-- Record extracts start --

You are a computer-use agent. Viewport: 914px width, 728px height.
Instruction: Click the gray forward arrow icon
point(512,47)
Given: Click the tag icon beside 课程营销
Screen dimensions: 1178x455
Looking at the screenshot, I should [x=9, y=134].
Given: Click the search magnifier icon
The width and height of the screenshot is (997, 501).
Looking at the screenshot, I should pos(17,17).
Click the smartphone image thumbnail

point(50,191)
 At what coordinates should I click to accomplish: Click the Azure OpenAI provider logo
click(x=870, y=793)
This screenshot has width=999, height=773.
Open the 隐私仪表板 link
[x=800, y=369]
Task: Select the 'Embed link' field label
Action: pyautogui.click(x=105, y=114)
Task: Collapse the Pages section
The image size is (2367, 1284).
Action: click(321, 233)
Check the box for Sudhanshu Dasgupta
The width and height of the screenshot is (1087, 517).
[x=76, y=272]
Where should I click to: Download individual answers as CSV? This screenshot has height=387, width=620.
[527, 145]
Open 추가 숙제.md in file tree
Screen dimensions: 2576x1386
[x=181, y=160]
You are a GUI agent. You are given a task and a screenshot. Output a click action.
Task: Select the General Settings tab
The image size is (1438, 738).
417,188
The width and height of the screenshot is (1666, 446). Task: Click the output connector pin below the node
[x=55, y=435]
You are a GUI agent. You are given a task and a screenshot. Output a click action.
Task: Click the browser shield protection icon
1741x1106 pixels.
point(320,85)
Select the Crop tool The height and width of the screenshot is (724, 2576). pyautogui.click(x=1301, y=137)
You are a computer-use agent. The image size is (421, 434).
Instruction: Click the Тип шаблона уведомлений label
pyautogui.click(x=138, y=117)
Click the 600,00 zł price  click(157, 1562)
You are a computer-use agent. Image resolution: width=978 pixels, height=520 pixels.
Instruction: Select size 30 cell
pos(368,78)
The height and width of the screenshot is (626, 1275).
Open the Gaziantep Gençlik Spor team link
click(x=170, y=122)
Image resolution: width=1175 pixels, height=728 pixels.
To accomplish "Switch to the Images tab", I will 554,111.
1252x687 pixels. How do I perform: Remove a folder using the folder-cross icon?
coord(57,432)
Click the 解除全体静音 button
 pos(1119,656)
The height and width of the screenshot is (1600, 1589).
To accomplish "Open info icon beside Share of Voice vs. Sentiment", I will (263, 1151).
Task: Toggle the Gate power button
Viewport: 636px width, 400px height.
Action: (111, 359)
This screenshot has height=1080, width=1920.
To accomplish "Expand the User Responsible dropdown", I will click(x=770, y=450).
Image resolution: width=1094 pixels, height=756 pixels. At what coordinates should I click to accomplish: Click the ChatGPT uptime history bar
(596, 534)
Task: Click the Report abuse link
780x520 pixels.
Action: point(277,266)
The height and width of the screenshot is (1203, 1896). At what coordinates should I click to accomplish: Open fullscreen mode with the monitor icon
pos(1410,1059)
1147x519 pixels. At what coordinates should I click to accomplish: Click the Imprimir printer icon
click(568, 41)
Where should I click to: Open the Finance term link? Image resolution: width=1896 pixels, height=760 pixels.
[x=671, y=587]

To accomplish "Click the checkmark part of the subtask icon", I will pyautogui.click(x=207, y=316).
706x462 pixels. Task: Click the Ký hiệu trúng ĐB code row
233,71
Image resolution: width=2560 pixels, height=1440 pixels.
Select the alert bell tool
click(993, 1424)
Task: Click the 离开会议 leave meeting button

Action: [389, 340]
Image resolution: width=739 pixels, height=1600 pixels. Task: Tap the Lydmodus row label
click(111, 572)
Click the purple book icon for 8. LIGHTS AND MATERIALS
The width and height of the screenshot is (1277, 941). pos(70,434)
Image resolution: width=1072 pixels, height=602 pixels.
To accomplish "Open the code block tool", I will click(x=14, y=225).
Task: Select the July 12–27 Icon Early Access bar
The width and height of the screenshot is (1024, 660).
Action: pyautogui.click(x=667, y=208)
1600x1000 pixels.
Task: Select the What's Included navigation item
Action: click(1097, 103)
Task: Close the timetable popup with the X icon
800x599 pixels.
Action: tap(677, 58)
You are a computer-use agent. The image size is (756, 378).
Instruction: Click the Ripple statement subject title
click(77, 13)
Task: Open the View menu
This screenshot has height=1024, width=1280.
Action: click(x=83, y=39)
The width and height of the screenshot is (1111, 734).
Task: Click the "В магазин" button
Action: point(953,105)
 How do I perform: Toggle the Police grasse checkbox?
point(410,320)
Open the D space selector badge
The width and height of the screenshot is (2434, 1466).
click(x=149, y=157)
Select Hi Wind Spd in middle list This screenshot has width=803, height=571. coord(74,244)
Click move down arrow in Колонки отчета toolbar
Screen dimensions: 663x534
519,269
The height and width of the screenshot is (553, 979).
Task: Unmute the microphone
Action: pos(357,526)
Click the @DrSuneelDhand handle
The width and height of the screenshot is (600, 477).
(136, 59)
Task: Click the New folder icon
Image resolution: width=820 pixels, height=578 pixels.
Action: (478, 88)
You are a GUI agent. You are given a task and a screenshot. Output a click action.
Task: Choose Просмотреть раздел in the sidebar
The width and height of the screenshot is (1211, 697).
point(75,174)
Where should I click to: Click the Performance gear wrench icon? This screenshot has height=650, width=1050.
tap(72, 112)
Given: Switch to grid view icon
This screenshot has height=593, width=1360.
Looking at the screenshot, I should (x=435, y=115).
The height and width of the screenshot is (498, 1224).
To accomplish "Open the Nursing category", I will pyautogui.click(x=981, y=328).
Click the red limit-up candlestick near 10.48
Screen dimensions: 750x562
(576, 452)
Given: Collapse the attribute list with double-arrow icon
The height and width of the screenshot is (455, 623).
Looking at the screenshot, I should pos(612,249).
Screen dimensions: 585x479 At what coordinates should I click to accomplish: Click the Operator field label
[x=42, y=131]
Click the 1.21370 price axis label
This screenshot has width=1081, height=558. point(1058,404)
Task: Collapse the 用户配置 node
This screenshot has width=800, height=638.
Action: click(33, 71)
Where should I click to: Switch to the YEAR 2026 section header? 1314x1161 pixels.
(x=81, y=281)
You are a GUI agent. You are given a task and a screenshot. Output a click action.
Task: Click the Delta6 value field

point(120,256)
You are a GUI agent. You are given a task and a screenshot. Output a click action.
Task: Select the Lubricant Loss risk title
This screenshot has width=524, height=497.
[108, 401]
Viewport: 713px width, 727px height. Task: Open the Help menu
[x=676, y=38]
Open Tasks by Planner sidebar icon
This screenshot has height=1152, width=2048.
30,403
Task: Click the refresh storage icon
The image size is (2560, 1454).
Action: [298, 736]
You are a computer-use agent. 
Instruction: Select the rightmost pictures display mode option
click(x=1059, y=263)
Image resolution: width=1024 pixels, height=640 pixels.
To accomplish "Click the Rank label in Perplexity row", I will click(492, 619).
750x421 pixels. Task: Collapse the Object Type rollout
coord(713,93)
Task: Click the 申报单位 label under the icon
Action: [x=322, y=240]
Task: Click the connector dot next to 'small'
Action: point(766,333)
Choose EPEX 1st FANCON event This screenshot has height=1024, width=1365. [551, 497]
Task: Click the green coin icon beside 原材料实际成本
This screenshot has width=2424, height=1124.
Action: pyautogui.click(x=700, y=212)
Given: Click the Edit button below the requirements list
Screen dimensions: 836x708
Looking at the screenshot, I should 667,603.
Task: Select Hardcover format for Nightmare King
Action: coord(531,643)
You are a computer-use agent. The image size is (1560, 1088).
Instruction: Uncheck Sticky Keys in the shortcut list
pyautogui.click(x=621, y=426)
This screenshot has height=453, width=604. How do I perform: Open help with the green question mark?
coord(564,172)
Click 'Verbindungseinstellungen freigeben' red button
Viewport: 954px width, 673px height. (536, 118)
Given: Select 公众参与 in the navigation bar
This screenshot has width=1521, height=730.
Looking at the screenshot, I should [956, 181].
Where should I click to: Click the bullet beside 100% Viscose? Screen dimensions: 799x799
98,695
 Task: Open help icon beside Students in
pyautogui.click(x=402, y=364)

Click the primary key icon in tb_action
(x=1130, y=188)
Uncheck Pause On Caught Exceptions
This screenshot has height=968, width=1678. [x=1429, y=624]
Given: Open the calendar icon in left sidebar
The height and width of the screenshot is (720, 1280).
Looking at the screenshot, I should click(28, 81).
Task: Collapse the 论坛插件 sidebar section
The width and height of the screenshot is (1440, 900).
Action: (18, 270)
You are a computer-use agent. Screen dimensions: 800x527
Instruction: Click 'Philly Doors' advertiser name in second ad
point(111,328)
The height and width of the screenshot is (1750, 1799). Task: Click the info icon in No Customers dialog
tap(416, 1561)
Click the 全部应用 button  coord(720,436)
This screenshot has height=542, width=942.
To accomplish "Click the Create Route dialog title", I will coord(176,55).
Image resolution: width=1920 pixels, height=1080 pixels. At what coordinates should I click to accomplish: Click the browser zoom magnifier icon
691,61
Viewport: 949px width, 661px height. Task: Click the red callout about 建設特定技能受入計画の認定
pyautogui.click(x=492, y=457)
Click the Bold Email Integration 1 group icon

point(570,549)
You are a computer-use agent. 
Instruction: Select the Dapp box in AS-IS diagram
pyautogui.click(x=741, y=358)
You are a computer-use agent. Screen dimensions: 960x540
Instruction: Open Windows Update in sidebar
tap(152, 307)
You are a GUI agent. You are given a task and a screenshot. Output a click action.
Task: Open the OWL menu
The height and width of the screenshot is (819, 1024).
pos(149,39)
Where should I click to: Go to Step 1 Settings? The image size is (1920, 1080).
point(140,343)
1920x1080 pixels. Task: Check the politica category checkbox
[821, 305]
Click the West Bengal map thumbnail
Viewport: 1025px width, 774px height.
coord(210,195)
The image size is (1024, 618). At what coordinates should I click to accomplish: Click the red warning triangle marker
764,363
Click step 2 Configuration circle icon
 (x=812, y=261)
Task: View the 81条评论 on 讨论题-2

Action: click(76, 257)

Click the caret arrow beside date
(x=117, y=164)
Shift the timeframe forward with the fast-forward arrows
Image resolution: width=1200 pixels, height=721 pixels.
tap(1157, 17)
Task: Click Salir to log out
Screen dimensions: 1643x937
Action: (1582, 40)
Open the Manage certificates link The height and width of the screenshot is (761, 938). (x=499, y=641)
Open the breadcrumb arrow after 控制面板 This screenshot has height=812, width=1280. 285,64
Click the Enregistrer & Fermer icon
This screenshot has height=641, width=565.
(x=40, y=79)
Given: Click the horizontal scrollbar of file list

-- Record extracts end --

▶ **Exercise objective**
Extract every line of the records above that contains the word "computer".

▶ **Solution for this problem**
You are a computer-use agent. Viewport: 914px width, 728px height.
You are a computer-use agent. The image size is (421, 434).
You are a computer-use agent. Image resolution: width=978 pixels, height=520 pixels.
You are a computer-use agent. The image size is (756, 378).
You are a computer-use agent. 
You are a computer-use agent. The image size is (1560, 1088).
You are a computer-use agent. Screen dimensions: 800x527
You are a computer-use agent. 
You are a computer-use agent. Screen dimensions: 960x540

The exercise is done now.